For each character position of data produced by voice engine 43,
character set expansion module 45 examines the one or more
candidate characters received from voice engine 43, and identifies
potential alternative decodings. This identification may use
predetermined groups of characters, each of which sound similar to
the candidate character when spoken. Character set expansion module
45 may also assign a confidence level to each alternative candidate
character that it produces. The selection of candidate characters
and/or confidence levels may be made using any method that would
occur to one skilled in the art, such as by application of
linguistic spelling or syntactical rules.
[0018] Regular expression creation module 47 takes the candidate
characters (and confidence level data, if available) from voice
engine 43 and character set expansion module 45 to form a regular
expression that describes all possible matches for the spoken
street number, and another regular expression that describes all
possible matches for the street name. In each case, the regular
expression will match all records that contain either the candidate
character (from voice engine 43) or alternative candidate character
(from expansion module 45) for a given character position.
[0019] The regular expression created by module 47 is passed to an
inexact string matching look-up module 49. String matching module
49 also receives city, state, and ZIP data for mail piece 33 from a
suitable source (e.g., an OCR module or database (not shown)) and
prepares a query designed to retrieve all records in address
directory 61 that have street numbers and names that match the
regular expressions provided by module 47, and also match the given
city, state, and ZIP code of address 35. Alternatively, all mail
pieces to which the present system is applied in a particular batch
or at a particular location are assumed to be destined for a
particular geographical area, so directory 61 may be limited to
addresses in that area.
[0020] The record set produced in response to that query is sent to
presentation module 51, which presents a menu of the directory hits
to user 31. This menu preferably presents the possible matches in
descending order of probability, given the confidence levels
produced by voice engine 43 (and character set expansion module 45,
if produced). The candidate record associated with the highest
level of confidence is preferably presented as a default option
that is most easily selected by user 31. The user's selection is
made using any suitable means, and is accepted by module 53. The
selected record is provided as an output of the process at end
point 55. Data from the selected record may, for example, be used
to print on the mail piece 33 a bar code including ZIP+4 and
carrier route data for improved routing, sorting, and delivery.

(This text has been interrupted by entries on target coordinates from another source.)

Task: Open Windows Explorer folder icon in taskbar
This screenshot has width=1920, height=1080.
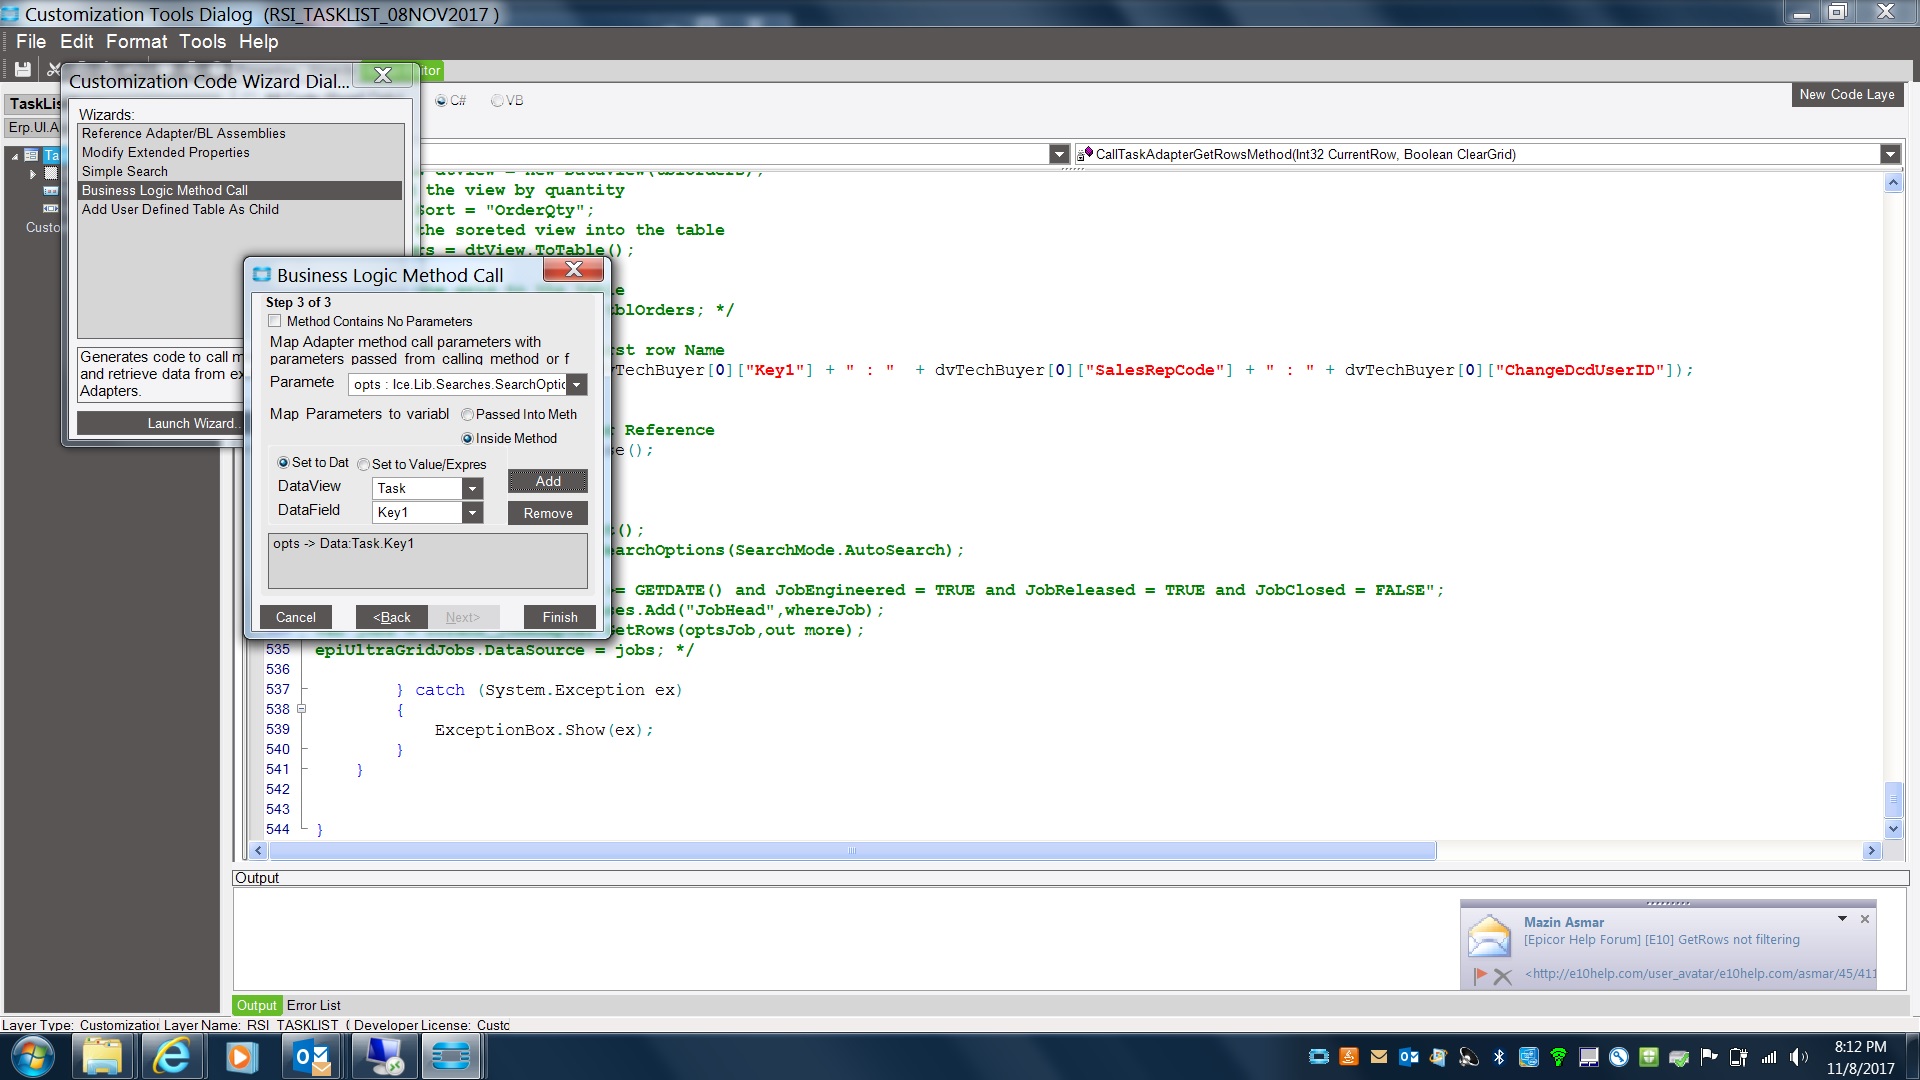Action: pos(102,1056)
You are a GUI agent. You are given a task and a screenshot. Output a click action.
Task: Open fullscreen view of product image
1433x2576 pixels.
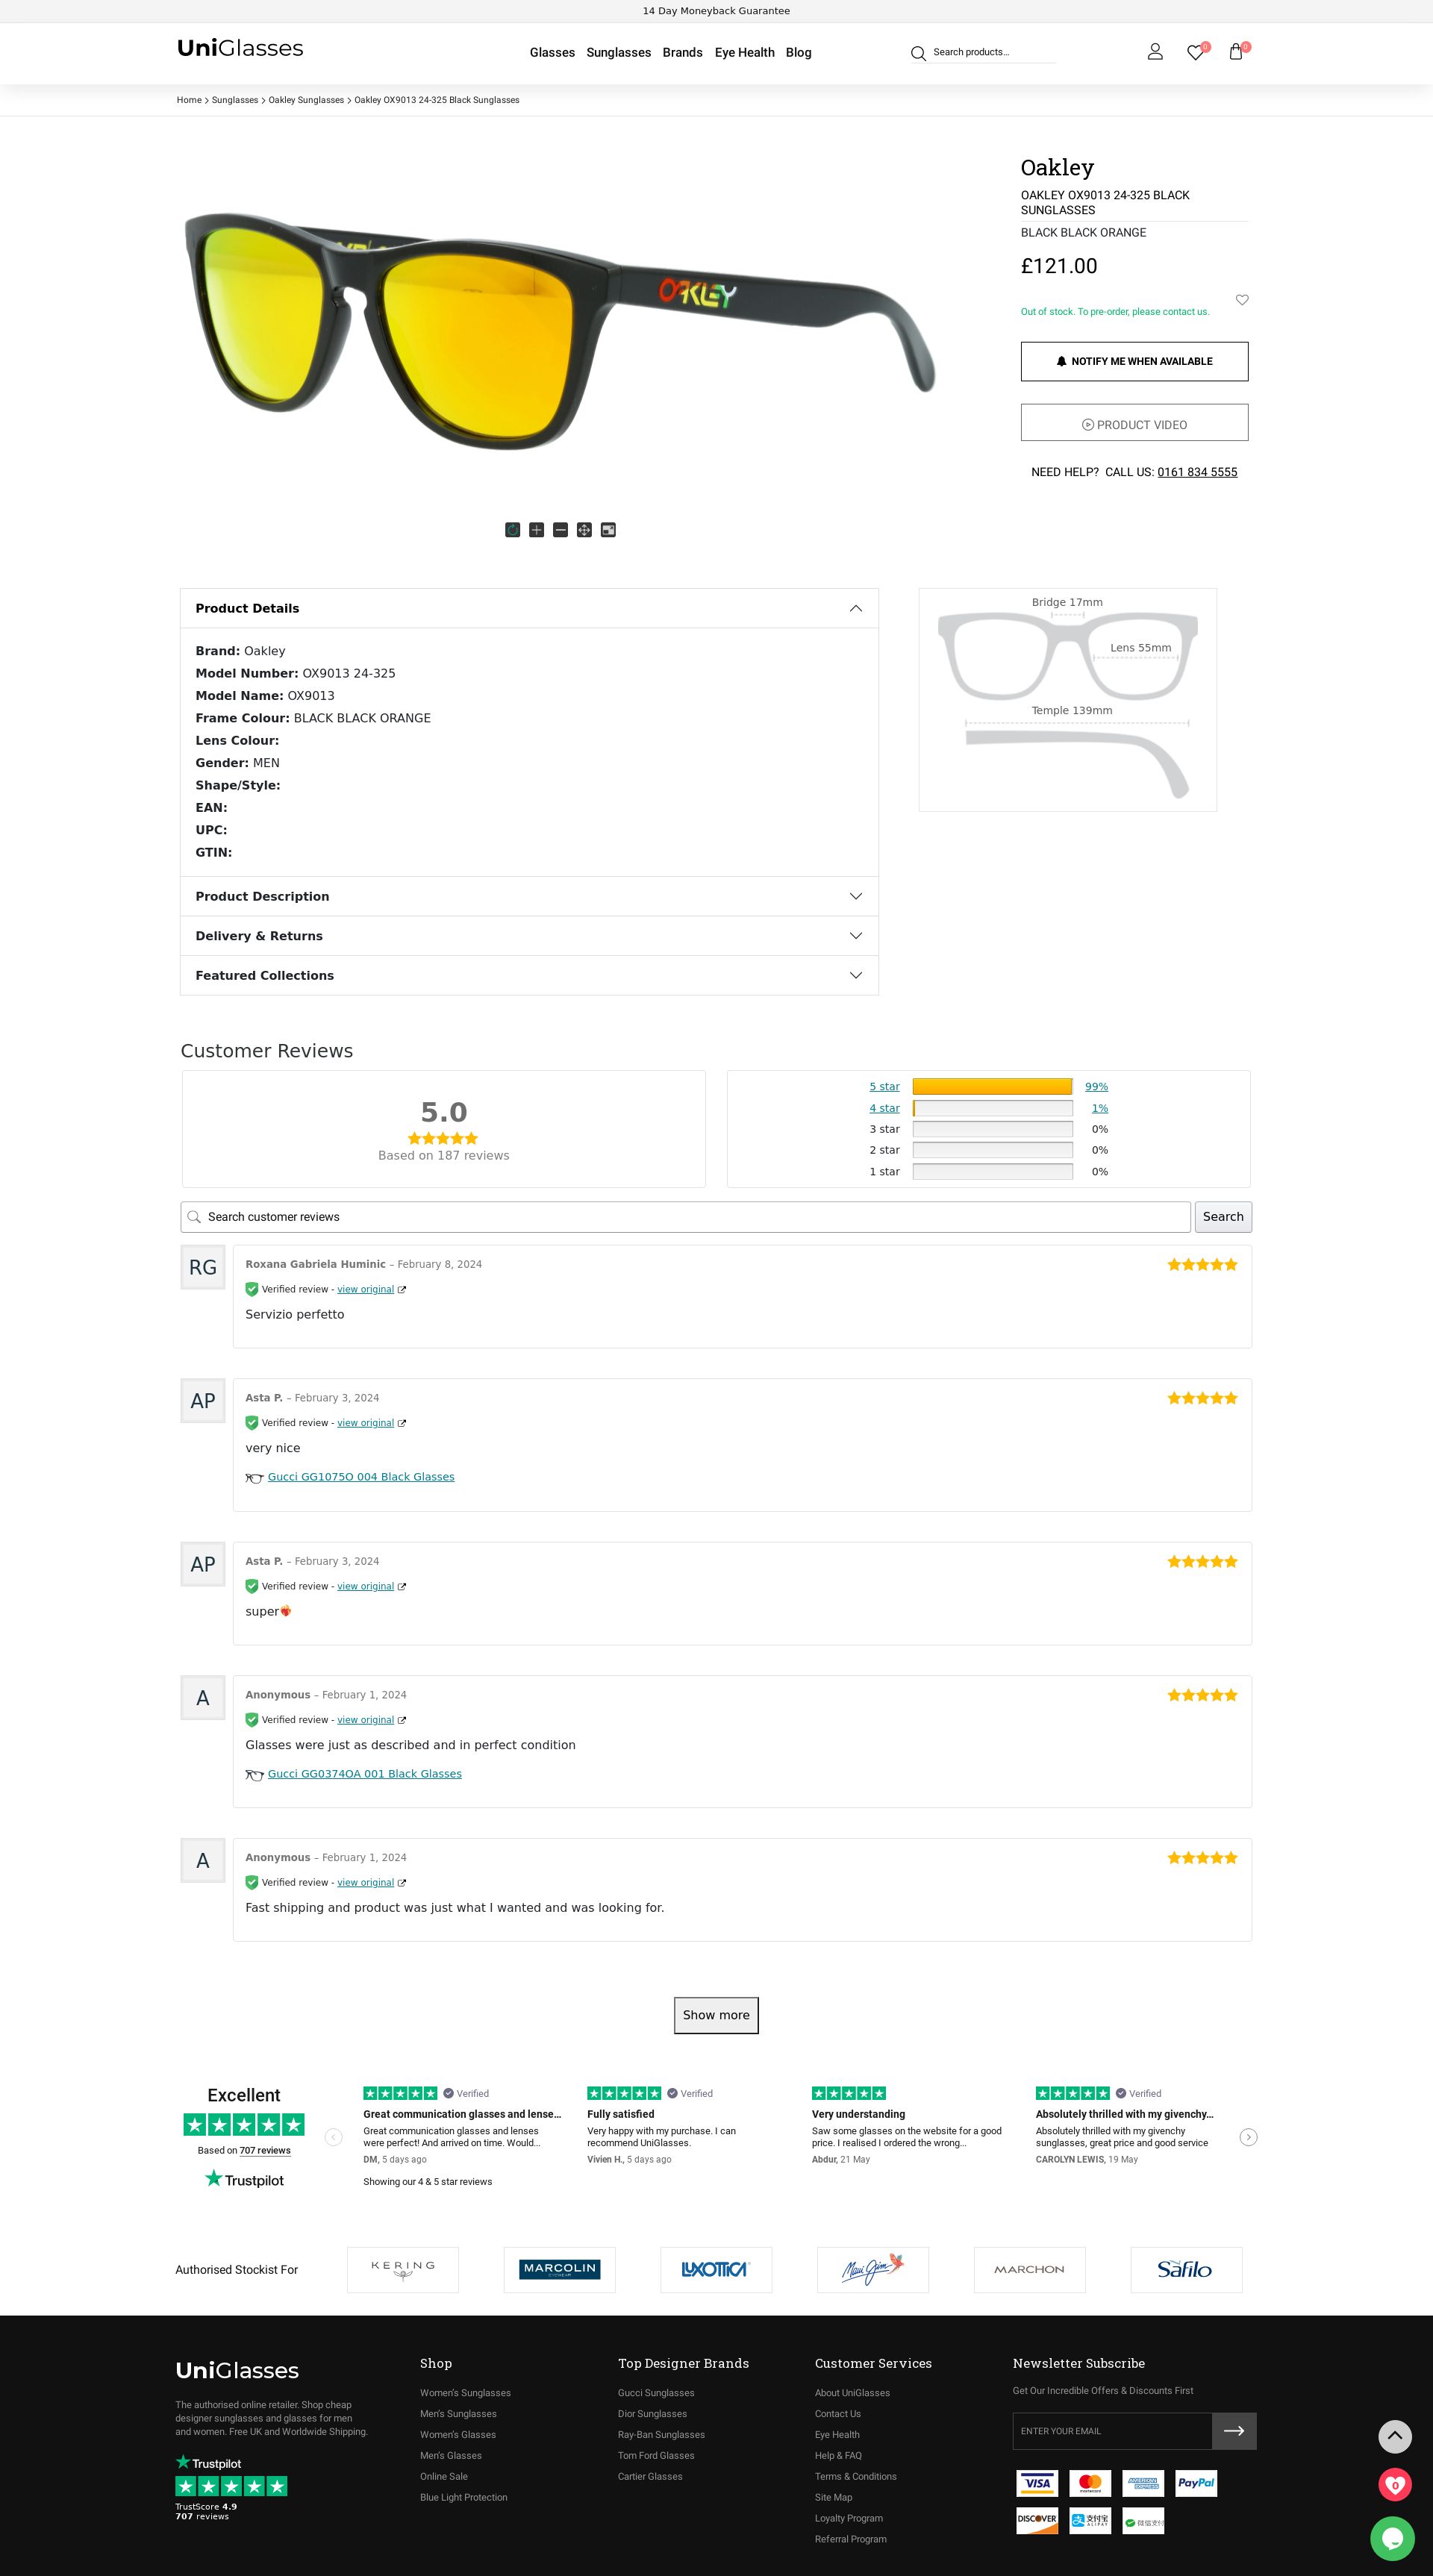click(x=608, y=530)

[0021] Many variations on this system will occur to those skilled
in the art. For example, the records searched by string matching
module 49 may be limited to those records in directory 61 that
match partial street address information obtained from an upstream
OCR process.
[0022] In other embodiments, information from the output record at
end point 55 is used, but no bar code is applied to mail piece
33.
[0023] In still other embodiments, enough information from each
record is presented by presentation module 51 to obviate the need
for a user to select a record at all. In such embodiments, operator
31 simply uses the desired information from the menu (e.g., sorts
the mail piece 33 into a particular carrier route order) and
proceeds to process the next piece.
[0024] It will be apparent to those skilled in the art that the
number and position of characters to be read may be varied widely
depending upon the particular context of the implementation.
Typically the time required to speak more characters (and/or
characters from additional fields) must be weighed against the
additional narrowing of the output list to be achieved using the
additional information.
[0025] Directory 61 is preferably optimized with respect to the
voice engine to reduce the number of records displayed by
presentation module 51. For example adjacent (as in consecutive
blocks of the same street) or interwoven (as in odd and even
numbers along the same street) address ranges may be combined into
one record.
[0026] An alternative application will now be described with
reference to FIG. 2. This embodiment is implemented in an
organization's mail room, where some mail pieces arrive (from
internal or external sources) bearing the name of an intended
recipient within the organization. A system according to the
present invention is used to retrieve that additional destination
information to assist in routing and delivery of the mail
piece.
[0027] In this embodiment, mail piece 133 bears address 135, which
includes a first and last name. Operator 131 visually examines mail
piece 133 to find address block 135, then speaks into headset 137
the first three letters each of the first name and last name of the
addressee. That speech is captured by voice capture unit 141 and
translated into a digitized audio signal. Voice engine 143,
character set expansion module 145, and regular expression creation
module 147 each operate analogously to the corresponding components
(voice engine 43, expansion module 45, and regular expression
creation module 47) discussed above in relation to FIG. 1.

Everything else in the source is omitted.